Input records:
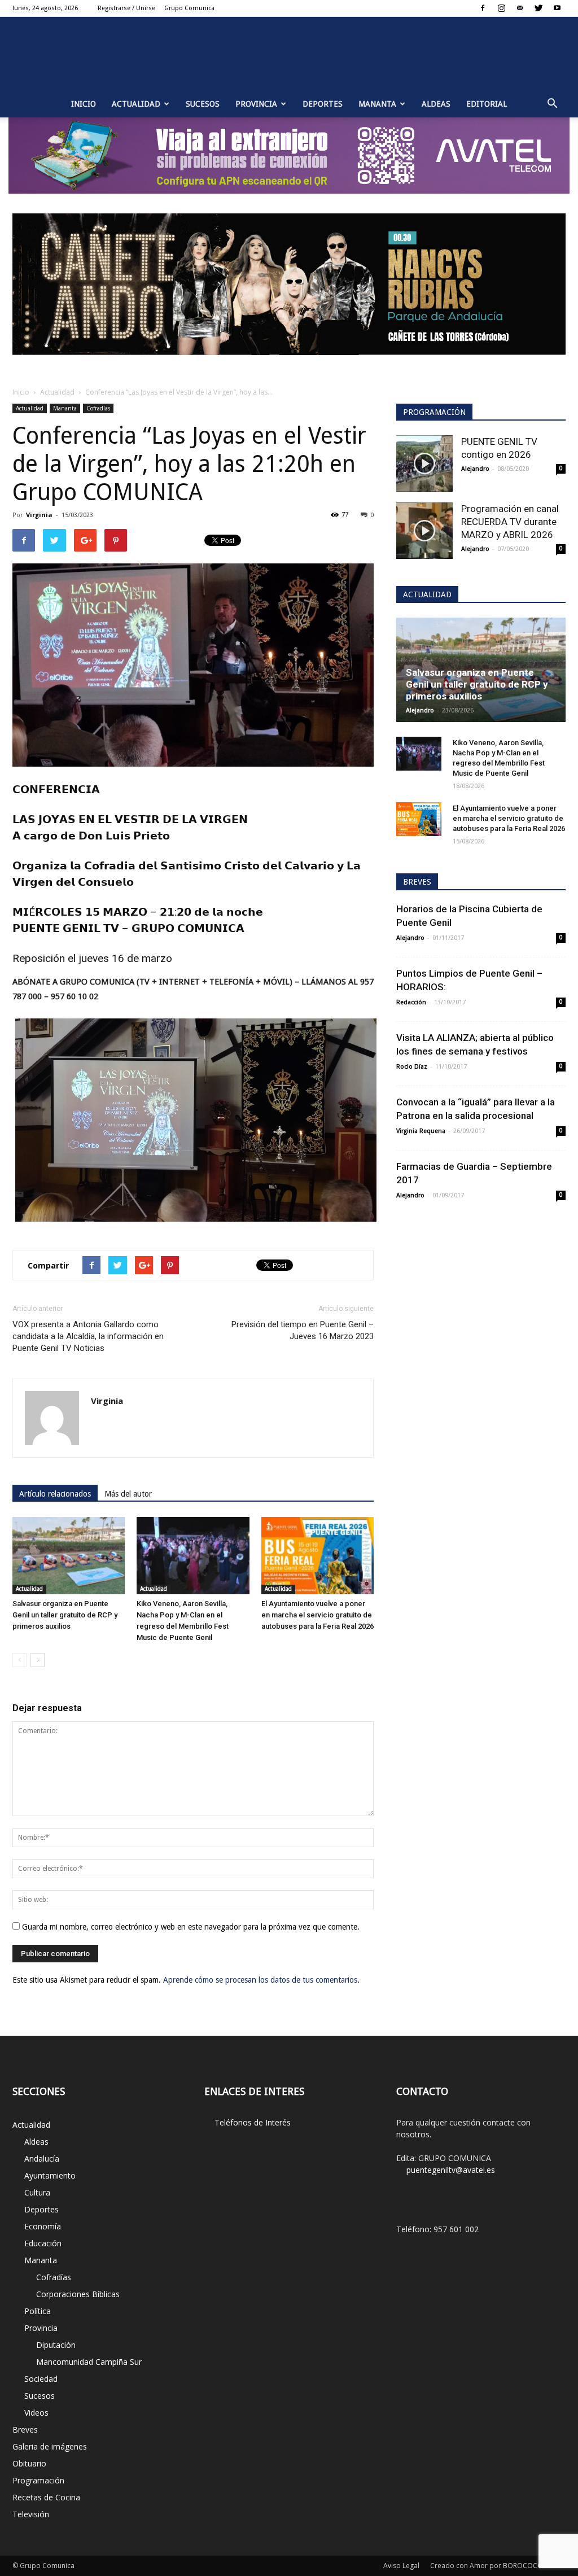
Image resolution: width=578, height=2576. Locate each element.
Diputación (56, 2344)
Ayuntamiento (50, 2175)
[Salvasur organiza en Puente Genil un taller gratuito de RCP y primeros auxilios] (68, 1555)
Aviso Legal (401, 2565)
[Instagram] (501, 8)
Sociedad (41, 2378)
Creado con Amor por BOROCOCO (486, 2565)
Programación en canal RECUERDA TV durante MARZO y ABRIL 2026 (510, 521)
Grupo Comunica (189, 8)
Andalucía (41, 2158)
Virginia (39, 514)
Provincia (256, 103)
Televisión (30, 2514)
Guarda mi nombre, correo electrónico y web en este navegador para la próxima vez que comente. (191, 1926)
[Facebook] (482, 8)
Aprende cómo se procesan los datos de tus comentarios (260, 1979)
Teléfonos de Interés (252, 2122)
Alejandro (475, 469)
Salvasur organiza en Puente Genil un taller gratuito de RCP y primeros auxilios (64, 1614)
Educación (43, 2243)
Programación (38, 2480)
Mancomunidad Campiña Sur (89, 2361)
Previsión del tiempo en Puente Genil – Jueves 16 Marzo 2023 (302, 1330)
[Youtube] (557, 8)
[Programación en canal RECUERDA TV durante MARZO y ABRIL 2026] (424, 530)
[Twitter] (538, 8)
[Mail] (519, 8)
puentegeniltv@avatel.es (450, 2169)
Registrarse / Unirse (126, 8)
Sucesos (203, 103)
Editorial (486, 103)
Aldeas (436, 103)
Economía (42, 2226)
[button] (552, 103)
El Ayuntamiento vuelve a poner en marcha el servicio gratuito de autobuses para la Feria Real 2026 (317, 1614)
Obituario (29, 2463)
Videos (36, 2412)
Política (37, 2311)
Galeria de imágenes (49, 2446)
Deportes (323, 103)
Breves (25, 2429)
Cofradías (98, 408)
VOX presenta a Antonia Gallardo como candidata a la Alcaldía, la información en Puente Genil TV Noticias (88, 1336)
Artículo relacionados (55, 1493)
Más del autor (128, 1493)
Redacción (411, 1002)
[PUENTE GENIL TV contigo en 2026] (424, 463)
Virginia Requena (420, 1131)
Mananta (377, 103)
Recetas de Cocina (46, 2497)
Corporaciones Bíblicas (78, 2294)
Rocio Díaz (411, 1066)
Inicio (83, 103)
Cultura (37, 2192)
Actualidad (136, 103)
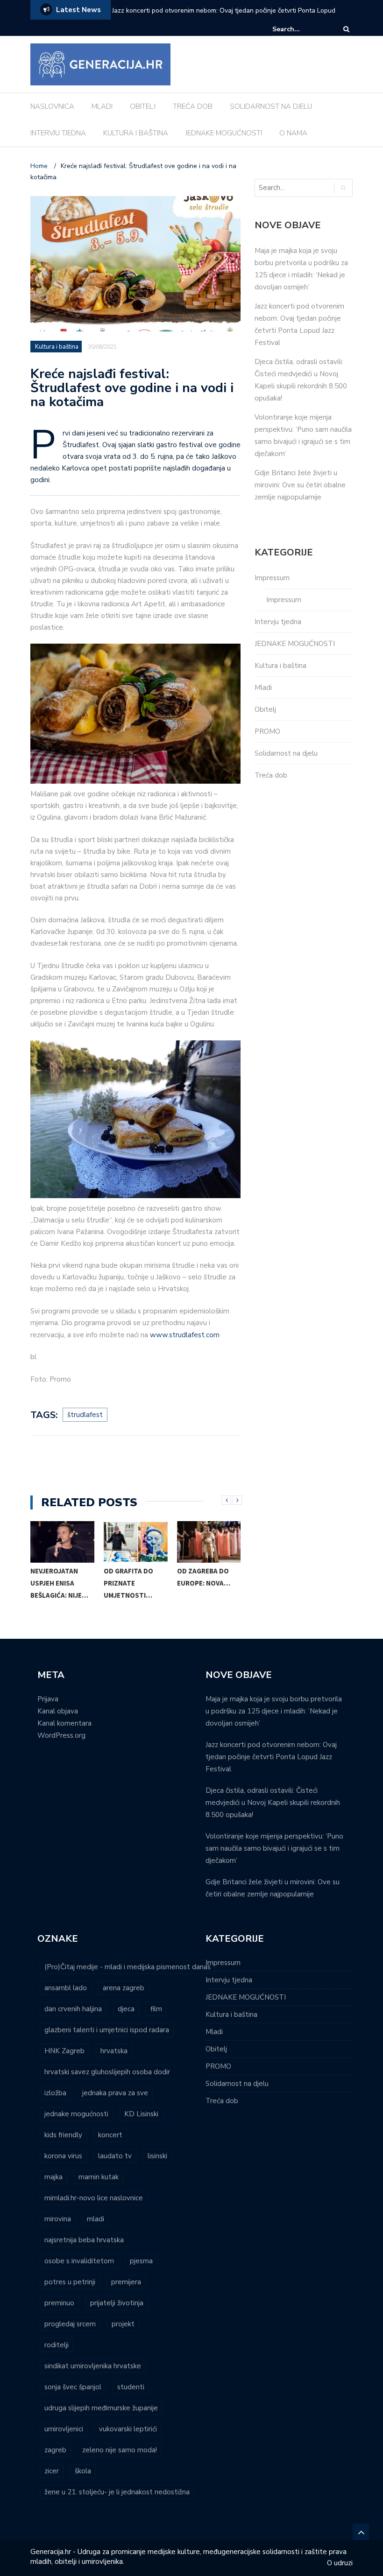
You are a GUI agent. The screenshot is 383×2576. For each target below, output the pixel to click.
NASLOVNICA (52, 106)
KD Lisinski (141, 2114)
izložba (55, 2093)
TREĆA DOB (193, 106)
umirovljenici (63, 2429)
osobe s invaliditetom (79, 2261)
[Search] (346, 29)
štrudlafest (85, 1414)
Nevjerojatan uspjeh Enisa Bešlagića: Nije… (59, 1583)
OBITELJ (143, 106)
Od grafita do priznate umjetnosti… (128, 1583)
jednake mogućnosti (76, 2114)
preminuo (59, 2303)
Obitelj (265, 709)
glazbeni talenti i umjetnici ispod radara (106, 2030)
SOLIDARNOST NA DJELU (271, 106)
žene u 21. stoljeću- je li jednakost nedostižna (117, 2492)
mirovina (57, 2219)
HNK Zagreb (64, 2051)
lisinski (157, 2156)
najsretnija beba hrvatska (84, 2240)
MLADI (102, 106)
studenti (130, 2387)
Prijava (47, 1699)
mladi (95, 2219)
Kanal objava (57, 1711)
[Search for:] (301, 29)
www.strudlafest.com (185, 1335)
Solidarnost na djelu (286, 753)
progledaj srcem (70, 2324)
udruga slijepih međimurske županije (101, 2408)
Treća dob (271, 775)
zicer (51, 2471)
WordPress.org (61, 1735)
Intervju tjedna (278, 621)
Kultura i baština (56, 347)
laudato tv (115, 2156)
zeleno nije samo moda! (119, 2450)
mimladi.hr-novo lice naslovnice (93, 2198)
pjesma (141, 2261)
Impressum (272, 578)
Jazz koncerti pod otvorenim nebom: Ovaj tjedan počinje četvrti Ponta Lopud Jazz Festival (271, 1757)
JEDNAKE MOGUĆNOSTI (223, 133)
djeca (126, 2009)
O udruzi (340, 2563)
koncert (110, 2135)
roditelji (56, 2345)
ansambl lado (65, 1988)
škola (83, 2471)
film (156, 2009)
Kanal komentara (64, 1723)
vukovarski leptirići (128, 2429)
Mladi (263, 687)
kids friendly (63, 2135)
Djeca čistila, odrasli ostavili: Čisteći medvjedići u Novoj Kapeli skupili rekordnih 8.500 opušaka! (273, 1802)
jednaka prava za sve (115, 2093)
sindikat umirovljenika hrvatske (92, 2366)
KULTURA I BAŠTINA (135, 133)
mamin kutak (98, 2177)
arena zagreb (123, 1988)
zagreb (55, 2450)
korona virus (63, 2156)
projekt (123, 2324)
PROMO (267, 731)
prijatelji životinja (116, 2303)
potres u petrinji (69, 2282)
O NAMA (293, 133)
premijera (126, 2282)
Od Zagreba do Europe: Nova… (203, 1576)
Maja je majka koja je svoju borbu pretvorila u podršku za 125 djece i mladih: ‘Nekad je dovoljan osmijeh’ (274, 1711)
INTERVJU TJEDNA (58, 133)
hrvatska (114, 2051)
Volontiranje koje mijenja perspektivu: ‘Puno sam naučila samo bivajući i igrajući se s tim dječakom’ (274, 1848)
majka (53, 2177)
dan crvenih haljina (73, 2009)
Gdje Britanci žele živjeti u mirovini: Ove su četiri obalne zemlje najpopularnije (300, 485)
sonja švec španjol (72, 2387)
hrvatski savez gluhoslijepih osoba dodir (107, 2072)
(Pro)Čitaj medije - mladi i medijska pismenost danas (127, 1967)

Exercise objective: In the listing above, find each line where "organiza" occurs and copy it.

Written answer:
[Salvasur organiza en Puente Genil un taller gratuito de RCP y primeros auxilios] (68, 1555)
Salvasur organiza en Puente Genil un taller gratuito de RCP y primeros auxilios (64, 1614)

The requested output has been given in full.